§ **TASK PROMPT**
Copy every line of the material below without any changes, but leave the pictures out.

§ **LISTED RECORDS**
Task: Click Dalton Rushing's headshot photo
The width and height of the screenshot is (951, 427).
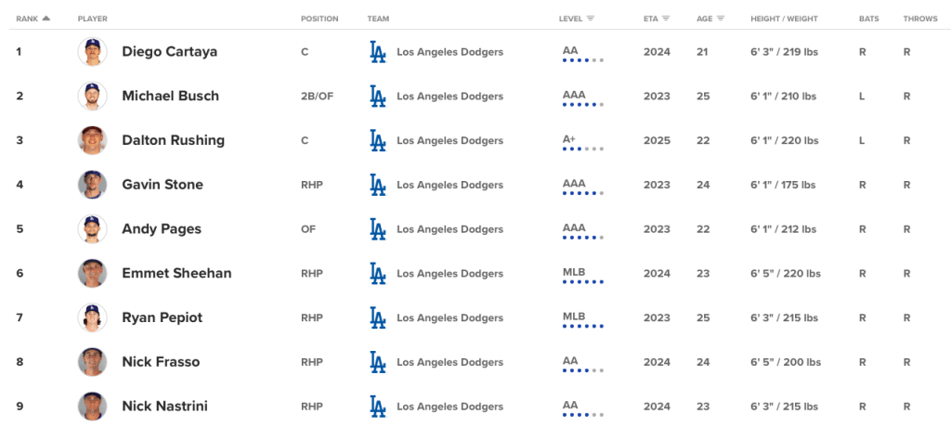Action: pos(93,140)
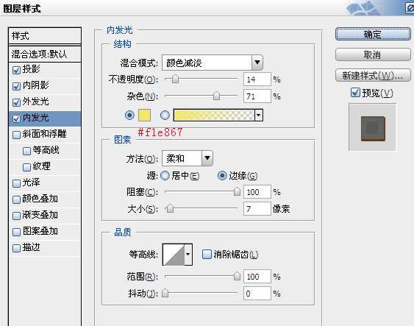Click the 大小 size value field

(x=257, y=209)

§ **THE OUTPUT**
Task: Click Dalton Rushing's headshot photo
The width and height of the screenshot is (951, 427).
Action: pos(93,140)
Click the 大小 size value field

(x=257, y=209)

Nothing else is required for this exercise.